"Hidden Figures," a movie with Taraji P. Henson, Octavia Spencer and Janelle Monae, about African American women involved with NASA's early missions, films in Canton this month. The movie, also with Kevin Costner, is based on the nonfiction book by Margot Lee Shetterly, "Hidden Figures: The Story of the African-American Women Who Helped Win the Space Race."
Credit: Getty Images
Credit: Getty Images
From the book's synopsis on Amazon:
"Set against the backdrop of the Jim Crow South and the civil rights movement, the never-before-told true story of NASA's African-American female mathematicians who played a crucial role in America's space program—and whose contributions have been unheralded, until now.
Before John Glenn orbited the Earth or Neil Armstrong walked on the moon, a group of professionals worked as 'Human Computers,' calculating the flight paths that would enable these historic achievements. Among these were a coterie of bright, talented African-American women.
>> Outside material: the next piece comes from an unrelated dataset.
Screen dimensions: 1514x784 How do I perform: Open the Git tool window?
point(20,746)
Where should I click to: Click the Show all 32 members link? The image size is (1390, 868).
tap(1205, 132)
Segregated from their white counterparts by Jim Crow laws, these 'colored computers,' as they were known, used slide rules, adding machines, and pencil and paper to support America's fledgling aeronautics industry, and helped write the equations that would launch rockets, and astronauts, into space.
Drawing on the oral histories of scores of these "computers," personal recollections, interviews with NASA executives and engineers, archival documents, correspondence, and reporting from the era, Hidden Figures recalls America's greatest adventure and NASA's groundbreaking successes through the experiences of five spunky, courageous, intelligent, determined, and patriotic women: Dorothy Vaughan, Mary Jackson, Katherine Johnson, Christine Darden, and Gloria Champine.
Moving from World War II through NASA's golden age, touching on the civil rights era, the Space Race, the Cold War, and the women's rights movement, Hidden Figures interweaves a rich history of scientific achievement and technological innovation with the intimate stories of five women whose work forever changed the world—and whose lives show how out of one of America's most painful histories came one of its proudest moments."